* begin THE RECORDS *

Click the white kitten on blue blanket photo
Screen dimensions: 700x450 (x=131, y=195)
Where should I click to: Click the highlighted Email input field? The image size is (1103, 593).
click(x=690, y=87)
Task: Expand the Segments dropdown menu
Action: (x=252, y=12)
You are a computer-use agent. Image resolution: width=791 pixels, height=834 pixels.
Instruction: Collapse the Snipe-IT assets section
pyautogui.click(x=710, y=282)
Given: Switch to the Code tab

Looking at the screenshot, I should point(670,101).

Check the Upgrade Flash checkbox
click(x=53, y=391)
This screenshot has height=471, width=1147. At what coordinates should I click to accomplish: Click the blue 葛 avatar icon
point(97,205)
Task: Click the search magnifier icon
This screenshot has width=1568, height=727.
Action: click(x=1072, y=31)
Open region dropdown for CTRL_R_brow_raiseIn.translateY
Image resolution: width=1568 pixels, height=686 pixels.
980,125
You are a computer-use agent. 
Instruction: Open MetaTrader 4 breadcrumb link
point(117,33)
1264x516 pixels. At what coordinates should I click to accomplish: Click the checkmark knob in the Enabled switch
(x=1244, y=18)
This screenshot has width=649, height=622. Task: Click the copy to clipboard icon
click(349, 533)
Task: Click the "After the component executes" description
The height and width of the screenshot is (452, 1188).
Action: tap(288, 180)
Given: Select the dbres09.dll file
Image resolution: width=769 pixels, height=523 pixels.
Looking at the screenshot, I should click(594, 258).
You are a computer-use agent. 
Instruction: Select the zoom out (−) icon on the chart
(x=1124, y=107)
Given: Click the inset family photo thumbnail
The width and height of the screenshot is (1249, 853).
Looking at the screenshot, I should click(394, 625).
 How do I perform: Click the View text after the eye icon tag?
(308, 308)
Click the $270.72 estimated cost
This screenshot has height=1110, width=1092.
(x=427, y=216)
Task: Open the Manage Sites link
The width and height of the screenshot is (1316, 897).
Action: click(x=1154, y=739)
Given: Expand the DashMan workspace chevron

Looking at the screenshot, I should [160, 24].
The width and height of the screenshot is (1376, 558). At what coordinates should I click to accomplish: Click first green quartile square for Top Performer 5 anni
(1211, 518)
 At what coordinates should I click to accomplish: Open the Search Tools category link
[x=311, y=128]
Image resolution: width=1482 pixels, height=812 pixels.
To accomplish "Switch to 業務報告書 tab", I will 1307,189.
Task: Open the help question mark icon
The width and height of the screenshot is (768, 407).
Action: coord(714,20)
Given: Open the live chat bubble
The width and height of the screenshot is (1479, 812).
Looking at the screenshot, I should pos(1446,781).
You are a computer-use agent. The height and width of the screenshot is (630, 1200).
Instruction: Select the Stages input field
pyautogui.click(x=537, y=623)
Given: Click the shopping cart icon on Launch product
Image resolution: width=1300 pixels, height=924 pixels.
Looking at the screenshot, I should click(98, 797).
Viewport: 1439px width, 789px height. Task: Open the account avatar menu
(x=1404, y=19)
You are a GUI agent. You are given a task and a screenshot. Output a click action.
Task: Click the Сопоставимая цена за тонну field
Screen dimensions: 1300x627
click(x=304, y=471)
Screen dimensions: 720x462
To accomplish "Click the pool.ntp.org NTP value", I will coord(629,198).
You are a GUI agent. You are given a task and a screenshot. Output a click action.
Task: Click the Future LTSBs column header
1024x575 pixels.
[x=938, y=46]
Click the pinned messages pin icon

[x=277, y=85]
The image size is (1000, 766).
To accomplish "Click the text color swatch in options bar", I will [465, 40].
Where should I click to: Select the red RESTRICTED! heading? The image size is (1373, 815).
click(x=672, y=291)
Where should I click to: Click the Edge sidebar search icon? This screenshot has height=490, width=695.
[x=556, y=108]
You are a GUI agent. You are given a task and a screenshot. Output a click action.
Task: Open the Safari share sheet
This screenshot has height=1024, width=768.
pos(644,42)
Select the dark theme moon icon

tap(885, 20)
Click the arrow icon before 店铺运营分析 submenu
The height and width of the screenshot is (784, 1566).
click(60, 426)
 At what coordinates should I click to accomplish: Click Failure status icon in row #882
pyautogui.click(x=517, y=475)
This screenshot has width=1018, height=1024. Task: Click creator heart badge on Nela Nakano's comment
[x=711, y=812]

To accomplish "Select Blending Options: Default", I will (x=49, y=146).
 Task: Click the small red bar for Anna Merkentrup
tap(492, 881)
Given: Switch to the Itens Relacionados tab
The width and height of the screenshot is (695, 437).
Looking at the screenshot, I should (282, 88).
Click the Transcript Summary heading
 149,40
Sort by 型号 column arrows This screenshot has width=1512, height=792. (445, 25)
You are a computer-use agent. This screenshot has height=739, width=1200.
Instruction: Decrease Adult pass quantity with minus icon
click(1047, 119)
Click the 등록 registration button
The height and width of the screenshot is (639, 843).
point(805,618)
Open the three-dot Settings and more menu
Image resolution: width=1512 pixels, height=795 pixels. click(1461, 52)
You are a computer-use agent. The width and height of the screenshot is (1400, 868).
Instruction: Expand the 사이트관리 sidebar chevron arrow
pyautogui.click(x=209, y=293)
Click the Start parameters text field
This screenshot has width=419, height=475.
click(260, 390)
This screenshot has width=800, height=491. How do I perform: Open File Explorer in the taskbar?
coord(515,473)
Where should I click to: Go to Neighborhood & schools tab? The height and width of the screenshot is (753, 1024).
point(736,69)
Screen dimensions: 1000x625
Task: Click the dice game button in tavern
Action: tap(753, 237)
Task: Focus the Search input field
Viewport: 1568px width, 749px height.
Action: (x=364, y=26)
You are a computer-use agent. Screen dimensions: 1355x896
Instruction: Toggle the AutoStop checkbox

* end THE RECORDS *

> **WHAT IS REQUIRED**:
Pull out each line above that contains the string "size". Case counts.

> **ANSWER TO THE TASK**:
Where should I click to: Click the highlighted Email input field? The image size is (1103, 593).
The image size is (1000, 766).
Where should I click to: Select the red RESTRICTED! heading? The image size is (1373, 815).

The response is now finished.